Despite their popularity, most stablecoins don’t share the interest they generate. Tether, for instance, made an estimated $13 billion in 2024 from investments—but holders saw none of that profit. That’s where YLDS aims to stand out, distributing yield directly to its users.
YLDS Offers 0.5% Daily Yield, Setting It Apart from Rivals
For those holding YLDS, the 0.5% daily yield is an enticing feature. Compare that to Tether, which keeps all interest earnings for itself. The difference is stark, and it positions YLDS as a potential disruptor.
Yearly, that yield could add up to significant returns. If sustained, a $1,000 YLDS balance could generate over $1,800 in interest within a year. While such rates may fluctuate, the appeal is clear: stable income from a stablecoin.

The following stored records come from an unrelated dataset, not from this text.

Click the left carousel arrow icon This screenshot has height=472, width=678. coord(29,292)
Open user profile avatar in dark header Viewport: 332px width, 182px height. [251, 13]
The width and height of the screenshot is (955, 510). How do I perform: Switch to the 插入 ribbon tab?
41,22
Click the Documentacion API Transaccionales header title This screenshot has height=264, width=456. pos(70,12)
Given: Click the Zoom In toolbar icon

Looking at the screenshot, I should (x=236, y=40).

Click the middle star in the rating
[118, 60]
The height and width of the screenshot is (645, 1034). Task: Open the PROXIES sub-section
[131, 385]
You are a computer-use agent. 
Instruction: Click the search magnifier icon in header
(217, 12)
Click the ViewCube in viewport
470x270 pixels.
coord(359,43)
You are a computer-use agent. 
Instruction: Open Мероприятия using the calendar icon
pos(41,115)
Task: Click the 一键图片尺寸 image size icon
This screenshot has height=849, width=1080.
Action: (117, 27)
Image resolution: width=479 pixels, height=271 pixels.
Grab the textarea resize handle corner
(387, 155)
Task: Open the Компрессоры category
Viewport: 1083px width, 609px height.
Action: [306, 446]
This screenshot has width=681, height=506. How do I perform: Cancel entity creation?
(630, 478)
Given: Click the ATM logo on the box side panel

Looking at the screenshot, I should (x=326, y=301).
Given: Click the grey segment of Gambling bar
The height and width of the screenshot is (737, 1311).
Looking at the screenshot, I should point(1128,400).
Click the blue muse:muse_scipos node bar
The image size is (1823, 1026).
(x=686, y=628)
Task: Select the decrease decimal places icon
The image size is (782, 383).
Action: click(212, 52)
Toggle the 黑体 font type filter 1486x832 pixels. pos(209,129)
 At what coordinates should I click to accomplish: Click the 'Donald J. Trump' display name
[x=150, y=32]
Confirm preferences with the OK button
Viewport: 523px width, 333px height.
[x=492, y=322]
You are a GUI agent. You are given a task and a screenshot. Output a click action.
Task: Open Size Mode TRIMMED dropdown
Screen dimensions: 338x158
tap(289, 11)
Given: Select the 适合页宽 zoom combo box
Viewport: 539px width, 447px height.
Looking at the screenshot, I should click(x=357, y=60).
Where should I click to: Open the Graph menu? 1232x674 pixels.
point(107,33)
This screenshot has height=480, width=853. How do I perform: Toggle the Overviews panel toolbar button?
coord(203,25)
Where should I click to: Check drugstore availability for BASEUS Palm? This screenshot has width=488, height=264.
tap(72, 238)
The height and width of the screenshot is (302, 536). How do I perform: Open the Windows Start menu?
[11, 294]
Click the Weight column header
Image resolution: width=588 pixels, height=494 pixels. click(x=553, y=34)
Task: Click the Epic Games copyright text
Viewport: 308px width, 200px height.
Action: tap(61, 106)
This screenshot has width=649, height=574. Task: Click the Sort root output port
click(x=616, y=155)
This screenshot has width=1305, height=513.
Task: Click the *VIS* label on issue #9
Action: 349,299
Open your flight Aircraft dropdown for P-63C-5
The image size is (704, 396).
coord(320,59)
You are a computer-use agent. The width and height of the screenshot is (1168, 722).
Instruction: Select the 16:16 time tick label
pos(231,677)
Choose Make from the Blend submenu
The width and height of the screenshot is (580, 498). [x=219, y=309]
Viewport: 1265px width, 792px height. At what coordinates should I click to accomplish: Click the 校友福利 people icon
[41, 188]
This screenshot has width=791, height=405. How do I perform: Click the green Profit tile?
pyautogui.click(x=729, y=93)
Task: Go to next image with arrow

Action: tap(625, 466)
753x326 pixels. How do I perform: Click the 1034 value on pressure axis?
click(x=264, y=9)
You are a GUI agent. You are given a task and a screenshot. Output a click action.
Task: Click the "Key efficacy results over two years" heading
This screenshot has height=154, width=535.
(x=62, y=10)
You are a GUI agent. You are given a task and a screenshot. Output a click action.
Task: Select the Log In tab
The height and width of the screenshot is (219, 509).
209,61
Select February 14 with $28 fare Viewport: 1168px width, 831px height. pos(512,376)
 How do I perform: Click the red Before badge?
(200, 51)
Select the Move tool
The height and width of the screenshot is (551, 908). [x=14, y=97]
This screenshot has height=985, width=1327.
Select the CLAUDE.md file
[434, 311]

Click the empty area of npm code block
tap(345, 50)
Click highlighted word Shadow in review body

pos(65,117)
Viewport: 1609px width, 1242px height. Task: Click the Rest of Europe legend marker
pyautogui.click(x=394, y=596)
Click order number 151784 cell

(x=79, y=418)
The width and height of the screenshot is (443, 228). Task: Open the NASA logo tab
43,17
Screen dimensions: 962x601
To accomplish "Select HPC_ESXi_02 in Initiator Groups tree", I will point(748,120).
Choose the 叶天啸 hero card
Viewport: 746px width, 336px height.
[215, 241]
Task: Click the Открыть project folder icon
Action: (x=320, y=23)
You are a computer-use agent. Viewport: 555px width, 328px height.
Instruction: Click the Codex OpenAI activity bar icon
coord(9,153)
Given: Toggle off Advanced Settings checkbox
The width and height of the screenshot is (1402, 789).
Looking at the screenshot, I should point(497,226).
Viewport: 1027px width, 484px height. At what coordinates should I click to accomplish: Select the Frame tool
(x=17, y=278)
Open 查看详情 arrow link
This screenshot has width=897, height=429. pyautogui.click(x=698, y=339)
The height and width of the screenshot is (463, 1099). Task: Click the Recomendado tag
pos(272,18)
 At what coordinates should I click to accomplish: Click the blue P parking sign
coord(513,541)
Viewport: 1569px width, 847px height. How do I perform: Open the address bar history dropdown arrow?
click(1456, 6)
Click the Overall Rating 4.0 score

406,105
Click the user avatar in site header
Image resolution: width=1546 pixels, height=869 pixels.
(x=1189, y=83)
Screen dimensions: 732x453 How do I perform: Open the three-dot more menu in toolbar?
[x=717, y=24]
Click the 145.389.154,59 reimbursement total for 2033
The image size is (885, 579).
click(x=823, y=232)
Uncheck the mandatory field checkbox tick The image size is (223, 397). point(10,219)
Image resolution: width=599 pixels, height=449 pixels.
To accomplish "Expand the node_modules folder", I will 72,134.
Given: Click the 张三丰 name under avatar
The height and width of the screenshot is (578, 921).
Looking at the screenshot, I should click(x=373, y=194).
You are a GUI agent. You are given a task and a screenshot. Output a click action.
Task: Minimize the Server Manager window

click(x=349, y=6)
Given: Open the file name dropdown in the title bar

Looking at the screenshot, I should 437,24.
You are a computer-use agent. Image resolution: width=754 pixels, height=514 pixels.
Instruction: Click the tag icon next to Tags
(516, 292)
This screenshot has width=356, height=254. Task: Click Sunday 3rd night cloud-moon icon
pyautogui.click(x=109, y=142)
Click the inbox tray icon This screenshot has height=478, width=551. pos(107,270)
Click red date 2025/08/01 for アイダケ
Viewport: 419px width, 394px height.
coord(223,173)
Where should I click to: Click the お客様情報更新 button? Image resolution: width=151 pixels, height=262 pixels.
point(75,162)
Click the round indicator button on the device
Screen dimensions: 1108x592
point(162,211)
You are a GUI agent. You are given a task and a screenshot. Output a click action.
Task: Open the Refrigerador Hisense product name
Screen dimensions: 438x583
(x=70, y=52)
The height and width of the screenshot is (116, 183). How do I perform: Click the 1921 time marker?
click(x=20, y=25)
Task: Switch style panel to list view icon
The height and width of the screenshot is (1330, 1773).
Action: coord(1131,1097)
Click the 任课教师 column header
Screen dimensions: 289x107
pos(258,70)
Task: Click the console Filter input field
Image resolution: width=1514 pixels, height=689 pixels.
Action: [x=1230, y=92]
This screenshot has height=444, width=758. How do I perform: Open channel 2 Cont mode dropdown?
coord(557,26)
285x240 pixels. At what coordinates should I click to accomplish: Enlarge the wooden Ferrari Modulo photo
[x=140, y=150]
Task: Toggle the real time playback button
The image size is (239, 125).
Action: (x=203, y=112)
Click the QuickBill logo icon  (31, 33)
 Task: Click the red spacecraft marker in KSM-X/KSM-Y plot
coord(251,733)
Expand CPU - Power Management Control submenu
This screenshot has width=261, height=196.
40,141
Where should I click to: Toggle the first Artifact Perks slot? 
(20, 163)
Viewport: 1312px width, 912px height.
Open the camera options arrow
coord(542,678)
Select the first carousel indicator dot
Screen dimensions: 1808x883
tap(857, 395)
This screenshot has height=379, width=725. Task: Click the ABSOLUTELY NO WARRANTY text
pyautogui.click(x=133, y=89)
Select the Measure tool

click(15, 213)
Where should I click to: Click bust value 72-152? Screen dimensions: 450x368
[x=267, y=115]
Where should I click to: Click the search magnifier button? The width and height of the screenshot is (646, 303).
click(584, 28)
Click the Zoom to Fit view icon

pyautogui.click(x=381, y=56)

There’s precedent for yield-bearing stablecoins, but many have operated in regulatory gray areas. The SEC previously cracked down on Binance’s stablecoin before dropping the case in 2024. With YLDS, Figure Markets is taking the compliance-first approach, hoping to win over institutions wary of legal uncertainty.
KYC Becomes a Must for Earning Interest
Not everyone holding YLDS will receive interest. Figure Markets has implemented Know Your Customer (KYC) requirements, meaning users must verify their identity to earn the 0.5% daily yield.
- Verified users will receive their yield automatically.
- Unverified holders can still use YLDS for transactions but won’t get paid interest.
- The approach aligns with SEC regulations and could set a precedent for future stablecoins.
KYC has long been a contentious issue in crypto, where privacy concerns often clash with regulatory demands. But for YLDS, the trade-off is clear: regulatory approval in exchange for tighter controls on who benefits.
What’s Next for Yield-Bearing Stablecoins?
YLDS isn’t launching in a vacuum. Competitors like Ripple and PayPal are rolling out their own stablecoins, each with different features and target markets. However, Figure’s SEC approval gives YLDS an edge in terms of legitimacy and compliance.
This raises the question: will major stablecoin issuers like Tether and Circle follow suit? So far, they’ve resisted registering with the SEC, arguing that stablecoins are more akin to cash than securities. But with YLDS setting a new precedent, regulatory pressure may push them toward similar models.
For now, YLDS represents an experiment—one that could redefine how digital dollars work. Whether it succeeds or not, its approval is a clear sign that stablecoins are evolving, and regulators are paying closer attention than ever.